Evaluation of transition metal phosphides supported on ordered mesoporous materials as catalysts for phenol hydrodeoxygenation

Abstract

A series of transition metal phosphides (Ni₂P, Co₂P and MoP) have been synthesized by temperature programmed reduction of the corresponding metal phosphate precursors loaded over mesostructured Al-SBA-15, mesoporous γ-Al₂O₃ (m-Al₂O₃) and ordered mesoporous carbon (CMK-3). Both the dispersion and metal phosphide phases attained are strongly influenced by the support features, such as their acidic and textural properties. XRD, TEM and H₂ chemisorption results revealed that the MoP phase was probably formed but it underwent a fast re-oxidation in air. On the other hand, metal phosphide formation was hindered over m-Al₂O₃ as only metallic Ni and Co were detected. All the materials prepared have been evaluated as catalysts in hydrodeoxygenation (HDO) using phenol as a bio-oil model compound.

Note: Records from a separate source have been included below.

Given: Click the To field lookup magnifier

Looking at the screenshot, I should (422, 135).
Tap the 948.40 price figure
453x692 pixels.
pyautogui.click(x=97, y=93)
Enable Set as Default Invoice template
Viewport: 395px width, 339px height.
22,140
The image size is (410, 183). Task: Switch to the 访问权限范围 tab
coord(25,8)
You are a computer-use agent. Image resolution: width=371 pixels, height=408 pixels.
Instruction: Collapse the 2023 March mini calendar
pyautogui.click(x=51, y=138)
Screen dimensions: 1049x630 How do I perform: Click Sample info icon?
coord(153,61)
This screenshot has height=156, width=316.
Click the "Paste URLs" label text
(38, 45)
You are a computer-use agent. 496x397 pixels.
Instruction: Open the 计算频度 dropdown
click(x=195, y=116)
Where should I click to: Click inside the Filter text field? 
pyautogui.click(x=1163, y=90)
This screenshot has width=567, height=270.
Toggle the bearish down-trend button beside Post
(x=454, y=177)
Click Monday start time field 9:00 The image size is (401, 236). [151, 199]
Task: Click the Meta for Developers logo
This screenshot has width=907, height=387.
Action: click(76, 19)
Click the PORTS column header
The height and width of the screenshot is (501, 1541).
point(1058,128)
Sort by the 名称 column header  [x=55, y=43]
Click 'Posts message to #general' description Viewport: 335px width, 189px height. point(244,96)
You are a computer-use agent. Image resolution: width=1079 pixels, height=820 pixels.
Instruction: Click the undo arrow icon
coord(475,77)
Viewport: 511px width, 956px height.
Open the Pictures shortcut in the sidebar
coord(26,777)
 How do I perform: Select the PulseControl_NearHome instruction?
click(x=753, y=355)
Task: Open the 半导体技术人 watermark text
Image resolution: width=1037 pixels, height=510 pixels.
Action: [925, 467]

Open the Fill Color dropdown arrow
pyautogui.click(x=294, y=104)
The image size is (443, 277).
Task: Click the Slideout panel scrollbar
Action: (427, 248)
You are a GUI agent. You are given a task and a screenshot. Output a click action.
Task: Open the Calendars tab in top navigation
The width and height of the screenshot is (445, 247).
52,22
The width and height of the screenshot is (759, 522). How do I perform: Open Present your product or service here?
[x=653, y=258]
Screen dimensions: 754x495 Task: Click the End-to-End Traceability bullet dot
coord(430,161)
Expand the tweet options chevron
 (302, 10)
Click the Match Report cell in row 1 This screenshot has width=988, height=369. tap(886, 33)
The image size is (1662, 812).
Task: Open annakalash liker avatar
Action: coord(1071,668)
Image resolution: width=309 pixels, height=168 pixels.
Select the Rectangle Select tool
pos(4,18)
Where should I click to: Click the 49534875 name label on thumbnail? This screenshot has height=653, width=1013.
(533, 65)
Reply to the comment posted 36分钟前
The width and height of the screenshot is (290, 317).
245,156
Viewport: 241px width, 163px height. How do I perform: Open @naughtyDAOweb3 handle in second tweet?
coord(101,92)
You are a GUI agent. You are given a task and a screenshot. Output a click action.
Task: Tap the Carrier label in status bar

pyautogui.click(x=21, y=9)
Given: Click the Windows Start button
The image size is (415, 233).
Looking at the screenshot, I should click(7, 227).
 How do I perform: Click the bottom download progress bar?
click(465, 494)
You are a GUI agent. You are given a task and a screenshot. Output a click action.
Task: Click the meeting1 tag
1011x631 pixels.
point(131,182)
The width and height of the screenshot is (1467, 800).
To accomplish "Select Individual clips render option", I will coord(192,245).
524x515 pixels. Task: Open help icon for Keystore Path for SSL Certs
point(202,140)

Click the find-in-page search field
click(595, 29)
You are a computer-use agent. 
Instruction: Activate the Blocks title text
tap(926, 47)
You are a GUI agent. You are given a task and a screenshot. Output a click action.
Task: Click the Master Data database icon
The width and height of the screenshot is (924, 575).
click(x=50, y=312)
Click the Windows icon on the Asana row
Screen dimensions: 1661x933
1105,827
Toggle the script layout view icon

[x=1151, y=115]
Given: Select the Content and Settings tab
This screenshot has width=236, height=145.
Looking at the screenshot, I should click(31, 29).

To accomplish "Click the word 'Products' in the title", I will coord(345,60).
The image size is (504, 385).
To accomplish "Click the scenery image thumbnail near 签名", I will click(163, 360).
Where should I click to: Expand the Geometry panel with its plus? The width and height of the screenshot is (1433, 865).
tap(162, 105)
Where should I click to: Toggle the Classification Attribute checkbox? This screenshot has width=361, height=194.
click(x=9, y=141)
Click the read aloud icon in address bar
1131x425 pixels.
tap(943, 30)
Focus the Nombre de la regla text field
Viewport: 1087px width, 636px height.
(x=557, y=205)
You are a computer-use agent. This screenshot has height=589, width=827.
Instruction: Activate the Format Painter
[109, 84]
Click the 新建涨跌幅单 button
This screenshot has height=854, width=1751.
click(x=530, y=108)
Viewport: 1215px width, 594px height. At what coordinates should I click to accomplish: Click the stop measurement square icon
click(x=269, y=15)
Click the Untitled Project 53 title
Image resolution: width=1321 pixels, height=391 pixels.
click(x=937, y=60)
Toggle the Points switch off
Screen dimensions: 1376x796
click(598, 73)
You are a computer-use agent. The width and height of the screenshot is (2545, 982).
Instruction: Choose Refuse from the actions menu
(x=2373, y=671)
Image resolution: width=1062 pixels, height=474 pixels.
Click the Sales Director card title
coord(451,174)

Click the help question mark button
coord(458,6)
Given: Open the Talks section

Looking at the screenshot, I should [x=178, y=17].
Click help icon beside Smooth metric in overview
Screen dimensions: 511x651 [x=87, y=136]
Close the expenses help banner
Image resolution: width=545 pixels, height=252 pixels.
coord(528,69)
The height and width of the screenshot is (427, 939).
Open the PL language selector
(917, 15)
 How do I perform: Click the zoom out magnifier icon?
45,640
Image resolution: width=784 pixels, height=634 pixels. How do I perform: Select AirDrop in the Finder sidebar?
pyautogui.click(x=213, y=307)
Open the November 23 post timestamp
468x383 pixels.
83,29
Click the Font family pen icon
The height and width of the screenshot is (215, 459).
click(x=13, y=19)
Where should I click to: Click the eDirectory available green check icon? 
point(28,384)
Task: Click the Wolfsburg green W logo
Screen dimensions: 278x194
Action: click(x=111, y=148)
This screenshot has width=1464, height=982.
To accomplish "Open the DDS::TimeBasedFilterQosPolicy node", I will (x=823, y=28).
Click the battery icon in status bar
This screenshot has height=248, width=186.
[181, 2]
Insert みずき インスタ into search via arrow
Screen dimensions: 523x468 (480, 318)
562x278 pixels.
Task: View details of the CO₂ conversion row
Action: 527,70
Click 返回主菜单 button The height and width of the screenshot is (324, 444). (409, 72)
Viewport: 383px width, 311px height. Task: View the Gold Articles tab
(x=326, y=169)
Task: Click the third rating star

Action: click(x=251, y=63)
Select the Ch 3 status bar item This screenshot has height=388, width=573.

The highest phenol conversions were attained with the catalysts based on the acidic supports (Al-SBA-15 and m-Al₂O₃). Nevertheless, Co₂P/Al-SBA-15, Ni₂P/m-Al₂O₃ and Co₂P/m-Al₂O₃ yielded cyclohexanol as the main product denoting very low HDO efficiency. In contrast, Ni₂P/Al-SBA-15 showed remarkable catalytic properties, being the only catalyst that provided almost full phenol conversion and extremely high HDO efficiency, with cyclohexane selectivity higher than 90%. This may be due to a synergetic effect between the high electron deficiency, generated by the Ni^α+ (0 < α < 1) species owing to an electron transfer from Ni to P and the different acidic sites present in the catalyst.